Re-release of the 1972 Jutro recording, which had already been released as a two-side single in 1973.
- text, music and arrangement: Goran Bregović
- vocal: Željko Bebek
- guitar: Goran Bregović
- bass: Zoran Redžić
- drums: Gordan Matrak

==="Ima neka tajna veza"===
(There's A Secret Connection)

An all acoustic re-recording of Bijelo dugme's hit track.
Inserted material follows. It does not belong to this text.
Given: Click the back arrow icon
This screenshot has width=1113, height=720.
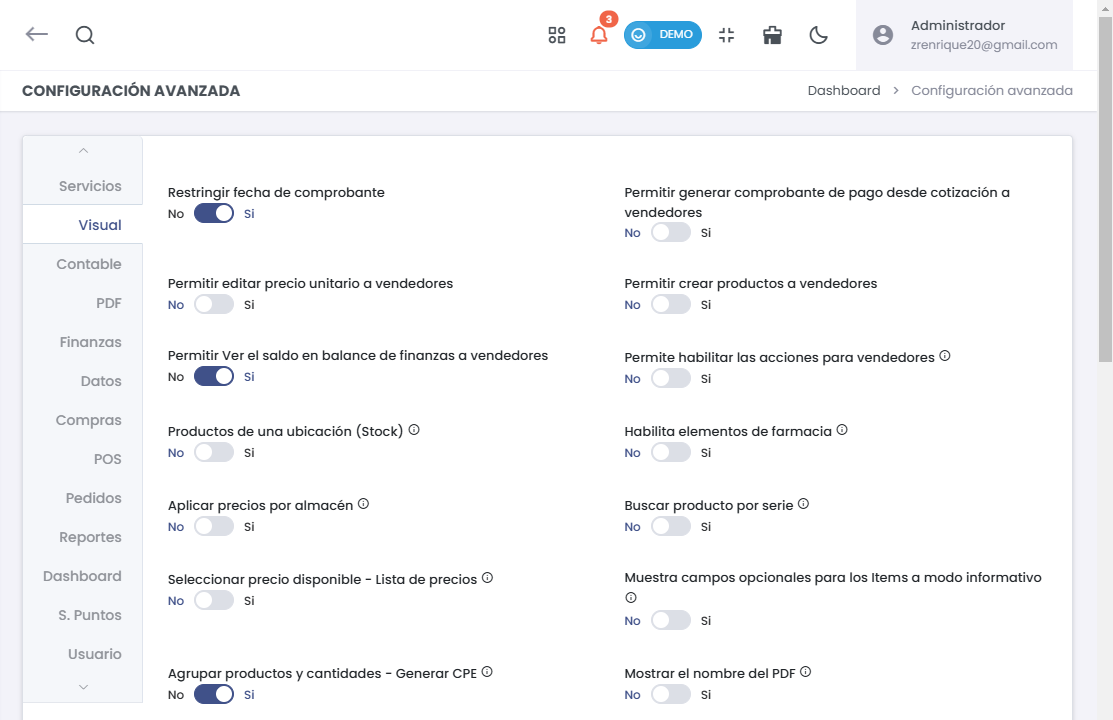Looking at the screenshot, I should point(37,34).
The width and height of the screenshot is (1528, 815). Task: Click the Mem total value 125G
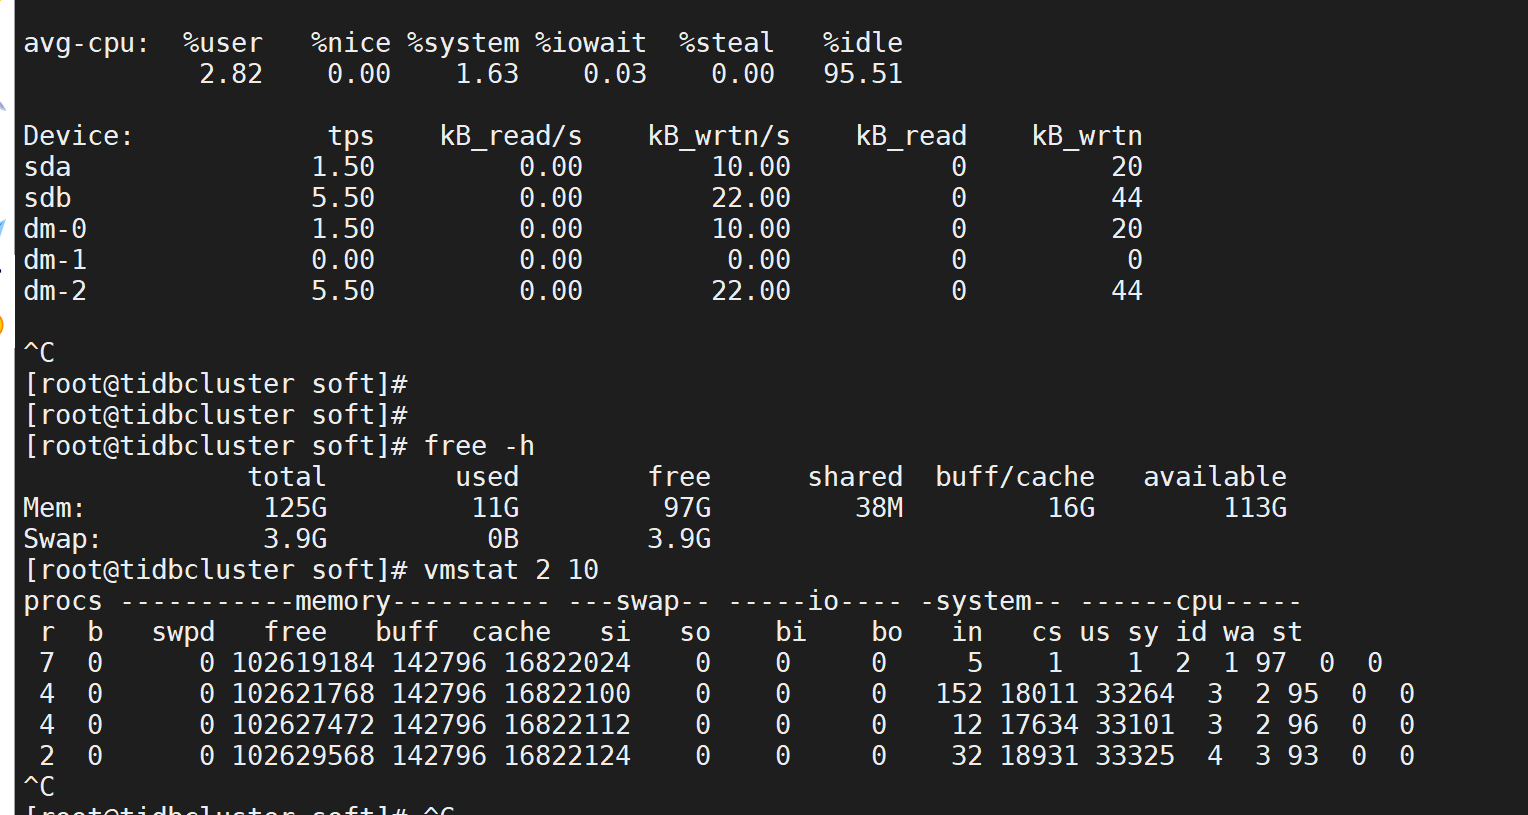tap(295, 508)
The track's original version was already released as A-side on the band's 1975 two-side single "Ima neka tajna veza" / "I kad prodje sve, pjevat ću i tad" and was now re-recorded specifically for this album in a slightly different arrangement with Jadranka Stojaković on vocal instead of Željko Bebek.
- lyrics: Duško Trifunović
- music and arrangement: Goran Bregović
- vocal and harmonica: Jadranka Stojaković
- acoustic guitar: Goran Bregović
- contrabass: Miša Blam

==="Na vrh brda vrba mrda"===
(A Willow Moves On The Top Of A Hill)

- lyrics, music and arrangement: Goran Bregović
- vocal: Željko Bebek
- guitar: Goran Bregović
- bass: Zoran Redžić
- drums: Šento Borovčanin

==="Ja i zvezda sjaj"===
(Me And Starlight)

- lyrics: Milić Vukašinović
- music: Goran Bregović
- vocal: Milić Vukašinović
- guitar: Goran Bregović
- bass: Zoran Redžić
- drums: Milić Vukašinović

==="U subotu, mala"===
(At Saturday, Baby)

Re-release of the 1972 Jutro recording, which had already been released as a two-sided single in 1973.
- lyrics and music: Ismet Arnautalić
- arrangement: Goran Bregović
- vocal: Željko Bebek
- guitar: Ismet Arnautalić
- guitar: Goran Bregović
- bass: Zoran Redžić
- drums: Gordan Matrak

==="Hop cup"===
(Oopsie Daisy)

- lyrics, music and arrangement: Nikola Borota / Goran Bregović
- guitar: Goran Bregović
- vocal: Željko Bebek
- keyboards: Vlado Pravdić
- bass: Zoran Redžić
- drums: Perica Stojanović

==1999 re-release==
The album was re-released in 1999 by PGP RTS on the CD format, containing exactly the same track listing with a slightly different sleeve that includes some biographical info about Goran Bregović, Bijelo dugme and the circumstances in which the original album was conceived in 1976.